FinTech SumUp raised $0.6B led by Bain Capital Tech Opportunities

And when you consider all of the elements that go into buying and selling goods and services, there are a lot of areas left for SumUp to tackle — big data analytics, more tools to build, manage and optimize, online sales experiences for its customers, more technology to use to improve how items are sold in physical commerce experiences and so on — all areas that SumUp can approach either through building its own technology, or indeed through more M&A. The solution for a company like SumUp — with the bread and butter of its business, point of sale payments, fundamentally a part of that in-person commerce experience — has been to diversify and double down on a wider array of services for its small business retailers customers. Nevertheless, turning that statistic around, POS payments still represents the bulk of the company’s revenues, so 60% growth is not just a testament to SumUp being able to grow that business in the last two years, but also the fact that in-person and point-of-sale payments remained active areas for transactions. To that end, it has used significant chunks of the debt it’s raised to date for acquisitions and to build out more services beyond POS payments, in areas like business banking (the basic version of which it throws in as a freebie), online payments and business services around both.

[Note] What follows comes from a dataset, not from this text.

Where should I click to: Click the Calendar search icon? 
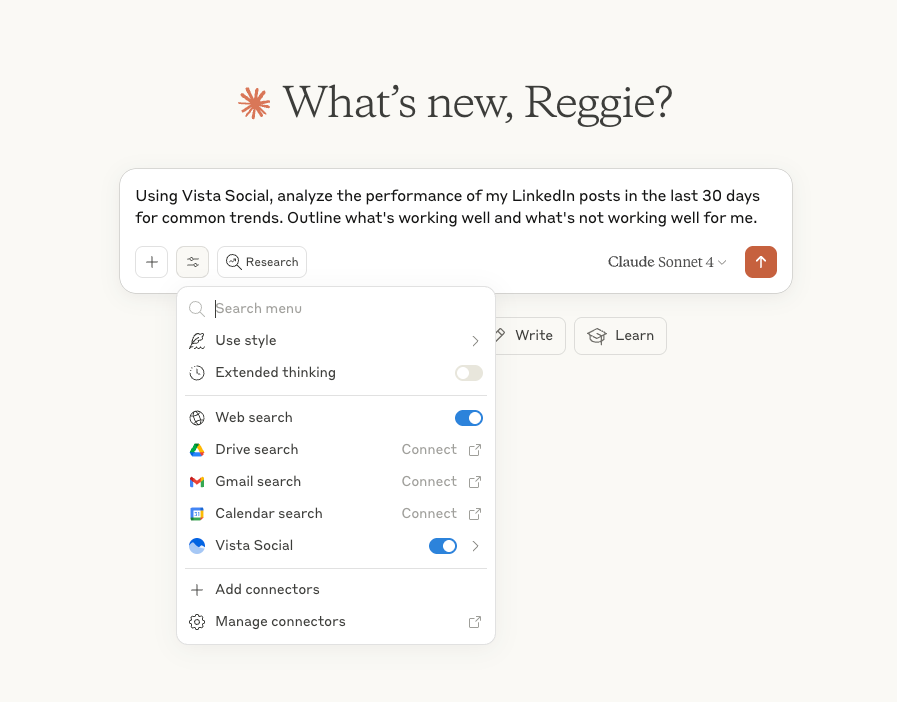[197, 513]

Financial Services startup Stenn raised $50M led by Centerbridge Partners LP

Stenn — which applies big data analytics, taking a few datapoints about a business (the main two being what money it has coming in and going out based on invoices) and matching them up against an algorithm that takes some 1,000 other factors into account to determine its eligibility for a loan of up to $10 million; and on the other side taps a network of institutions and other big lenders to provide the capital for that financing — has raised $50 million in equity funding to expand its business after seeing accelerated growth.